????????????????????????????????????
Sude Yenin

GEÇMİŞE TUTSAK

Geçmiş, hayatımın her evresinde beni tüketen bir kavram olmuştu. Bir kelimeye onlarca anlam yükleyebilirdi insan, çağrışımlar her zihinde farklı olurdu çünkü. Ben tek bir mânâ sığdırdım mâziye, o da tutsak. Geçmişim, beni cam bir fanusa hapsetmişti âdeta; kaçmak için hiçbir şey yapmadan, beni esir almasına göz yumdum.
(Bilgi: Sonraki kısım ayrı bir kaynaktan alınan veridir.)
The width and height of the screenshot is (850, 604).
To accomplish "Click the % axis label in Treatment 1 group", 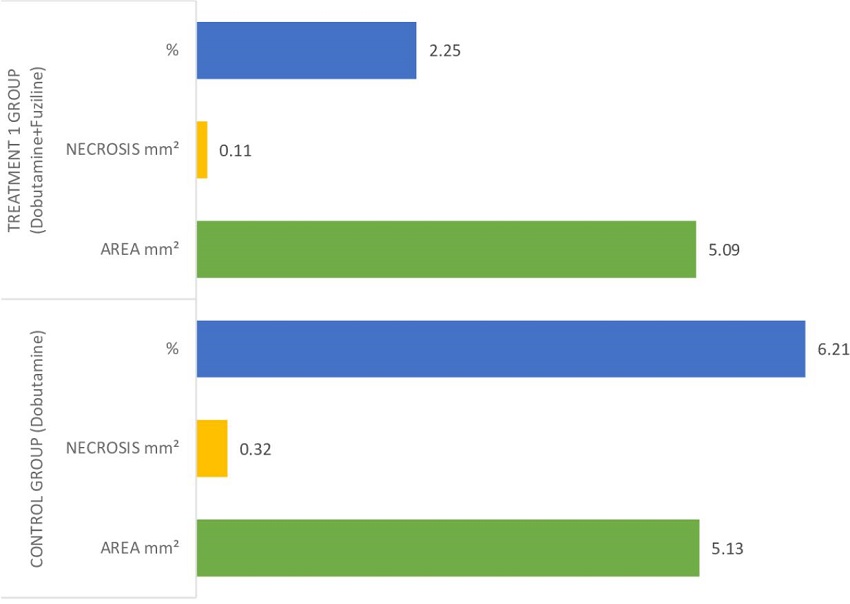I will tap(173, 50).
Öylece bekledim zamanın benden neler götüreceğini, ne kadar eksileceğimi.

Yok olmak pahasına, ben de yok ettim insanları hayatımda. Şu anda bulunduğum izbe ve karanlık sokakta bile bir şeyler kopup gidiyor benliğimden. Bir sokak lambasının aydınlattığı cılız ışık dışında, tenha olan bu yerde şahit olacak yalnızlığıma. Mecrûh bir insanım, bu yüzden nârelerim bile yetersiz kalıyor hislerimi anlatmam konusunda. Kendi etrafımda döndüm bir tur, duyulmayı bekliyordum; anlaşılmayı umuyordum ama kim tarafından?
Avazım çıktığı kadar bağırmak istiyordum, beni kimsenin bulamayacağı bu sokakta. Kaybolmak istiyordum. Yalan. Kaçıp gitmek istiyordum bu şehirden. İşte bu doğru.
“Kandır beni.” Sesim umutsuzluk kokuyordu resmen. Belki biraz da hayâl kırıklığı. “Söz veriyorum inanacağım bana söylenen yalanlara.”
Geçmişimi unutmak ve bu esareti bitirmek istiyordum artık. Özgür kalmak, çekip gitmek ve durulmak…  Kendimi asla olmayacak olan yalanlara inandırırken buldum. Çok yorulmuşum ve nefes almaya ihtiyacım vardı. İnsanları affederken, affedilmeyi de diliyordum.
Sonra birden yağmur yağmaya başladı, gözlerimi kısarak gökyüzüne baktım.
“Benim de içimdekileri alıp götürsen keşke. Seninle birlikte temizlense ya kalbim, ağlayamıyorum da. Ne yapacağımı da bilmiyorum. Bu bilinmezlik çukurunda debelenip duruyorum.”
Kimse bilmeyecekti bu ânı, kimse duymayacaktı susturamadığım çığlıklarımı. Ben susmaya devam edecektim, insanlar da görmezden gelmeye. Ruhum acıyordu, kalbim kanıyordu. Bir sığınak görevi gören yalnızlığımın ardından bakmaya devam edecektim hayata, maskelediğim yüzüm ise geçmişimin tutsaklığıydı. Ben geçmişe tutsaktım.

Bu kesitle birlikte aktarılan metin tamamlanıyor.